Trouver l’inspiration
Le parcours s’ouvre sur les motifs décoratifs qui serviront d’aliment à une adaptation ou à la recréation de motifs destinés aux bijoux. Des poteries antiques aux répertoires de motifs engrangés par les dessinateurs, en passant par les publications présentant différents motifs décoratifs, des bibliothèques privées des joaillers ou des dessinateurs jusqu’aux musées, on voit apparaître tout un arsenal de figures mises à la disposition des artistes qui jouent avec eux, les reproduisent ou les détournent, les combinant entre elles, recourant aussi bien à la copie qu’à une stylisation dans l’esprit du temps. L’Antiquité, la Renaissance, l’art pharaonique comme les arts extrême-orientaux chinois ou japonais y trouveront leur place, alimentés, par exemple par la Grammaire de l’ornement illustrée d'exemples pris de divers styles d'ornement d’Owen Jones, paru en 1865. Tous ces éléments témoignent d’une curiosité et d’un intérêt des dessinateurs qui débordent très largement le seul objectif de la réalisation de bijoux.
Image de gauche. Dessinateur non identifié pour Boucheron, Nécessaire papillons, vers 1945. Crayon graphite, encre et gouache au recto, encre et gouache au verso sur papier vélin translucide, 12,1 × 15 cm. Petit Palais, musée des Beaux-Arts de la Ville de Paris. Achat sur les arrérages du legs Dutuit, 2002. CCØ Paris Musées / Petit Palais, musée des Beaux-Arts de la Ville de Paris. Image de droite. René Lalique, Pendentif «Anémone des bois», vers 1900. Or, diamants, émail et pâte de verre. 6,6 × 5,2 × 2,5 cm. Petit Palais, musée des Beaux-Arts de la Ville de Paris, achat sur les arrérages du legs Dutuit, 2010. CCØ Paris Musées / Petit Palais, musée des Beaux-Arts de la Ville de Paris.
La nature, un leitmotiv qui traverse le temps
L’étude des plantes remonte à la nuit des temps mais la botanique, en tant que science, connaît un véritable essor au XVIIIe siècle, en particulier avec la classification proposée par le naturaliste suédois Carl von Linné. Alors que l’esprit encyclopédique des Lumières associe nature et culture, un fort sentiment de la nature se développe et les dessinateurs de bijoux s’inspirent de cette tendance en plein essor pour s’intéresser à la nature sous toutes ses formes. Les artistes observent sur le motif, à la campagne, au Jardin des plantes ou sur les bords de l’eau. Fleurs et fruits, oiseaux et papillons pullulent dans leurs créations. Ils y ajouteront bientôt l’étrange et l’inattendu à travers coléoptères et insectes, s’éloigneront de la précision naturaliste pour aborder la stylisation, voire l’imaginaire. L’Art nouveau en constituera la consécration, tandis qu’aux branches et bouquets fleuris et aux animaux entiers succèderont les motifs de la peau tachetée de la panthère ou la figuration rayonnée d’une roue de paon.

= Données fournies =

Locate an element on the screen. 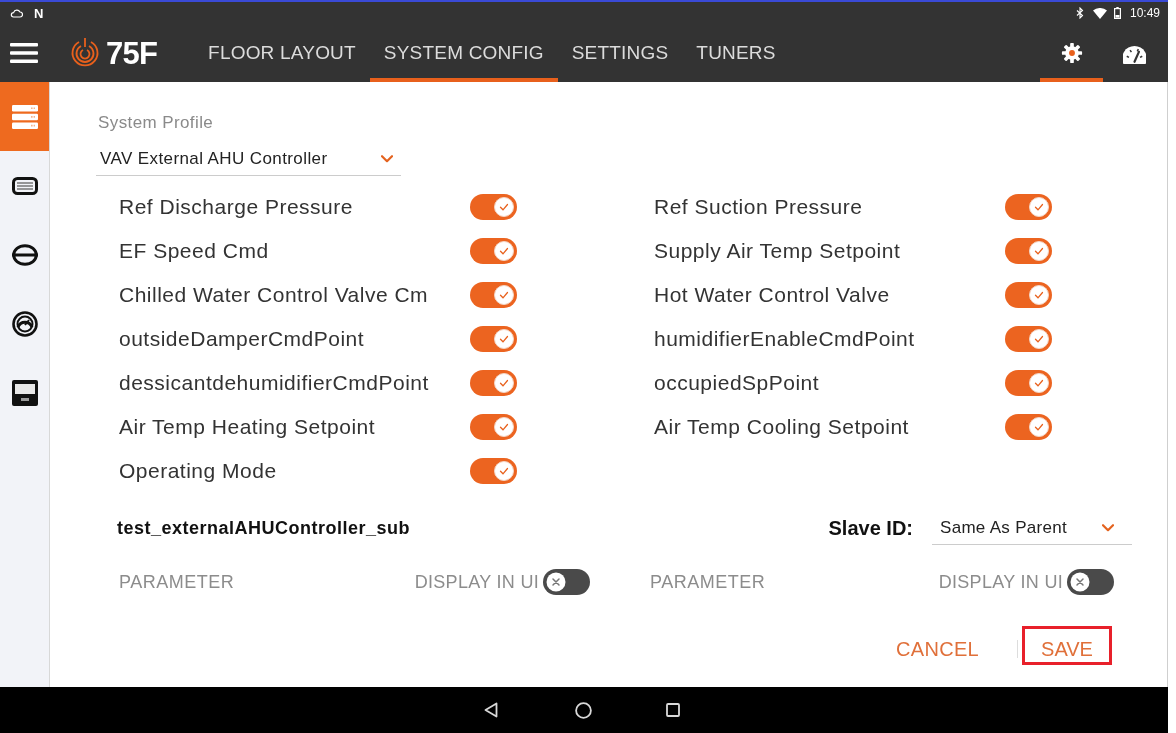 The image size is (1176, 733). gauge-icon is located at coordinates (24, 324).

= Vos tâches =
(1) Selon le texte sur les sources d'inspiration des dessinateurs de bijoux, quel naturaliste suédois a proposé une classification qui a favorisé l'essor de la botanique au XVIIIe siècle ?
(2) Prolongez le texte sur les sources d'inspiration des dessinateurs de bijoux à partir de sa dernière phrase.

= Réponses fournies =
(1) Carl von Linné.

(2)
Image de gauche. Charles Jacqueau pour la maison Cartier, étui à cigarette (v. 1912). Crayon graphite, encre et gouache au recto, gouache au verso sur papier translucide. Paris Petit Palais. Donation famille Jacqueau, 1998. Charles Jacqueau rapproche ici sur la même soilhouette d’étui à cigarettes différentes propositions décoratives. Image de droite. Charles Jacqueau pour la maison Cartier, Broche coq (sans date). Crayon graphite sur papier translucide. Mise en couleurs permettant de visualiser les matériaux imaginés pour sa réalisation. . Paris Petit Palais. Donation famille Jacqueau, 1998.
Une plongée passionnante dans la technique
On découvrira que les dessins de bijoux sont faits à l’échelle 1, soit à la dimension de ce que sera la pièce finale, et on ne peut qu’admirer la finesse avec laquelle certaines pièces, très petites, apparaissent dans une lumineuse clarté. L’exposition fait la part belle à l’extraordinaire minutie avec laquelle les dessins sont réalisés et à la précision des détails qui nécessitent une sûreté du trait hors du commun. Elle révèle aussi les artifices offerts par les matériaux auxquels recourent les dessinateurs pour valoriser leurs pièces : le choix d’un papier coloré pour mettre en valeur la pureté du diamant ; le recours à des papiers translucides pour donner de la profondeur en ombrant le verso de l’image ; l’utilisation de la gouache, qui adhère à tout type de support et dont la texture varie selon son degré de dilution, permettant des effets de transparence et de légèreté ou à l’inverse créant une matérialité par son épaisseur. On découvre enfin que l’image obéit à une codification précise, qui permettra aux corps de métiers chargés de la réalisation du bijou de la traduire en forme, en volume et en matériaux, et on mesurera la part de liberté que conserve l’artiste pour attribuer à chaque gemme une couleur.
Première image. Charles Desrosiers, Projet de Peigne épingle «Sycomore», vers 1905. Crayon graphite et gouache sur papier vélin translucide BFK Rives contrecollé sur papier bleu, 21,7 × 13,9 cm. Paris, Les Arts Décoratifs, musée des Arts Décoratifs. © Les Arts Décoratifs. 2e image. Georges Fouquet, d’après le dessin de Charles Desrosiers, Peigne épingle «Sycomore», vers 1905. Corne, émaux sur paillons cloisonnés d’or, diamants et opales, 15 × 8 cm. Petit Palais, musée des Beaux-Arts de la Ville de Paris. Achat à Georges Fouquet, 1937. © ADAGP, Paris, 2025, Georges Fouquet – Paris Musées / Petit Palais, Musée des Beaux-Arts de la Ville de Paris.
De l’image à l’objet : place aux réalisations !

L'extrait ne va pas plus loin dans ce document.